Rasa-rasanya itu emosi sesaat saja, namun berkepanjangan. Terkadang mereda, terkadang memuncak. Seperti anak kecil menuju remaja, labilnya tak karuan. Juga merusak hari yang sudah dibangun kokoh di pagi hari. Kini hancur bagai arsitek tak berpengalaman yang merancang bangunan. Sama sepertiku, bisa hancur hanya dengan sekadar kata dari bedebah yang tak cukup umur. Bodohnya, malah ditelan dengan lahap olehku.
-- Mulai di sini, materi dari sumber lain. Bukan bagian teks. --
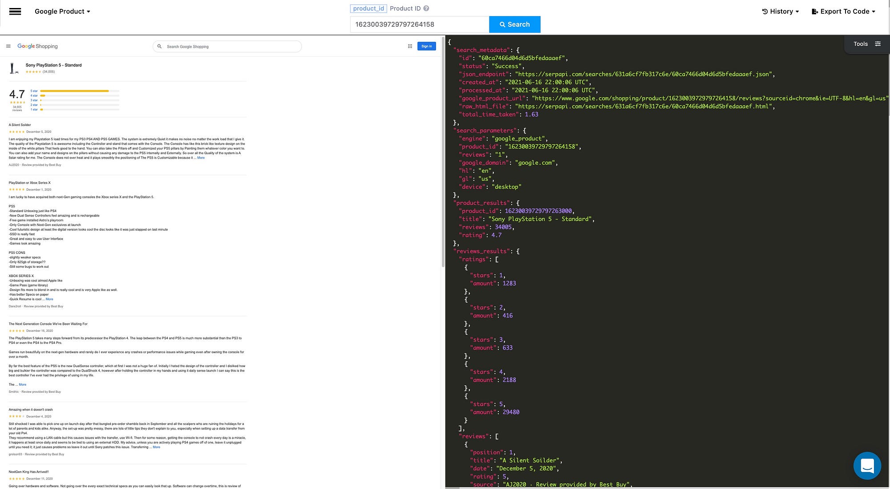Focus the Product ID input field

(x=419, y=24)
Yang seharusnya tersingkir ke ujung lapisan langit, malah ikut serta memelukku dengan hangat yang perlahan memanas.
"Bagaimana cara menghapusnya?"
"Bagaimana supaya tampang mataku tak tampak memerah?"
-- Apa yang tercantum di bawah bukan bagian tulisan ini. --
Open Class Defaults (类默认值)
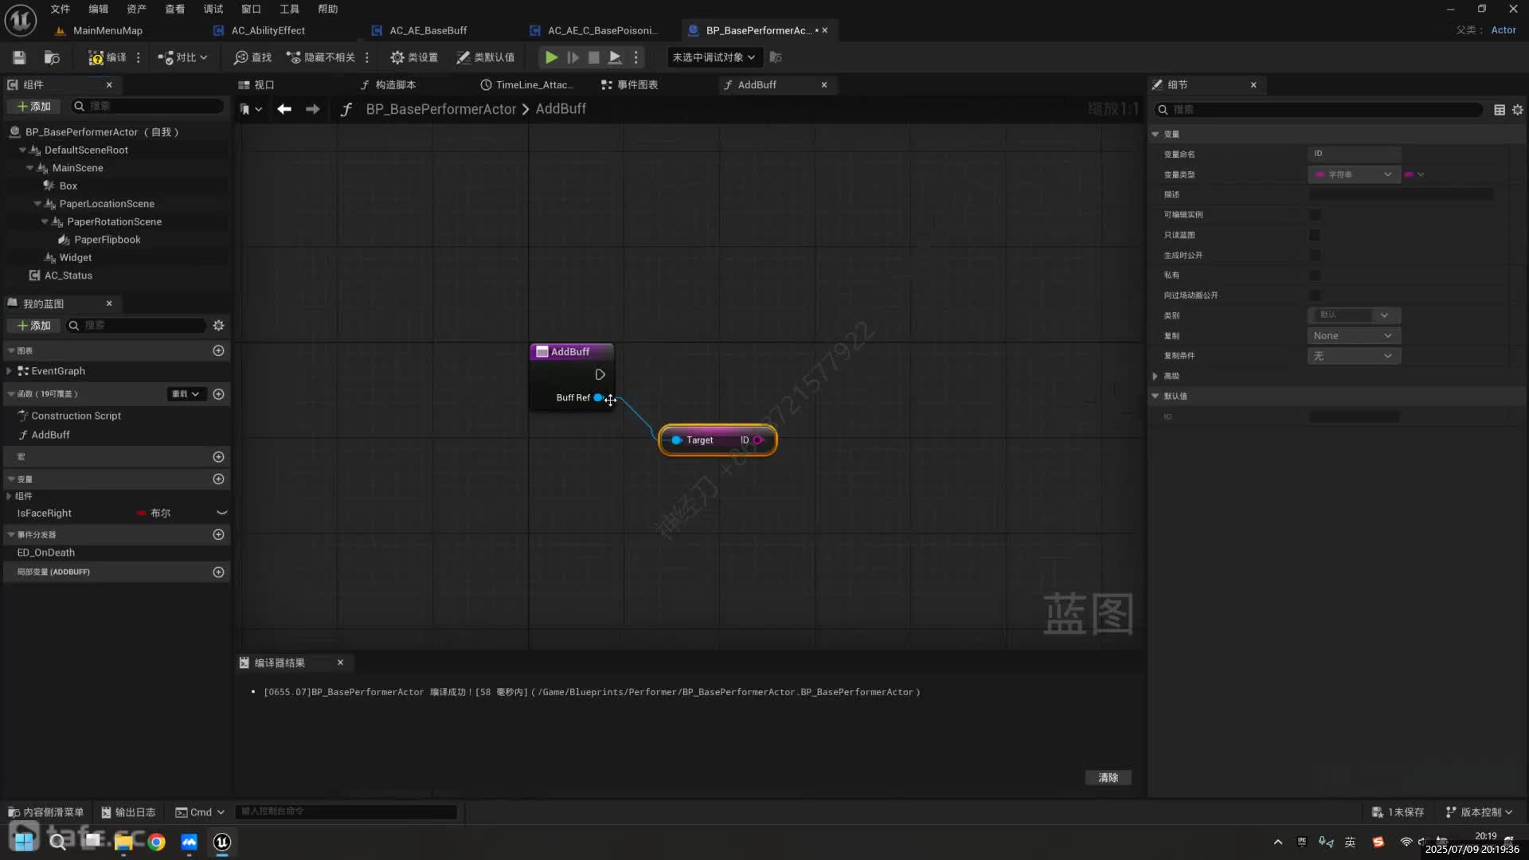This screenshot has width=1529, height=860. 485,57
Pertanyaan itu mengelilingi kepalaku.
Ketika di hadapan musuh, terlihat lemah adalah hal yang paling menjijikkan. Bagai anjing yang manut terus-menerus oleh tuannya di rumah.
Mata yang tentu saja sembab dan hidung yang terdengar seperti orang flu menjadikan sangat merepotkan.
Kini yang tersisa ialah pandanganku di ruangan gelap ini bagai penjara. Tak ada secercah cahaya harapan apapun di sini. Hanya ruang hampa, gelap, kosong. Mata yang dahulunya sangat hangat dengan kelopak mata yang setengah terpejam dan melengkung senyum, kini dingin dan kosong. Bila berpapasan, pandangan ke arah depan ialah opsi paling baik untuk menghindari sulut kebencian.
"Aku tak kenal" ialah kalimat paling baik di hati saat bertemu manusia-manusia yang satu spesies dengan mereka para penghianat.
KAMU SEDANG MEMBACA
Senja Termendung
Short StoryDi bawah lapisan hangat seragam putih biru kusut, Senja Gitarja, sang pahlawan bagi dirinya sendiri kini hadir di dalam gelap dinaungi serigala bertubuh tinggi besar, berseibo hitam berlapis topeng. Benar, serigala-serigala itu bagai manusia yang...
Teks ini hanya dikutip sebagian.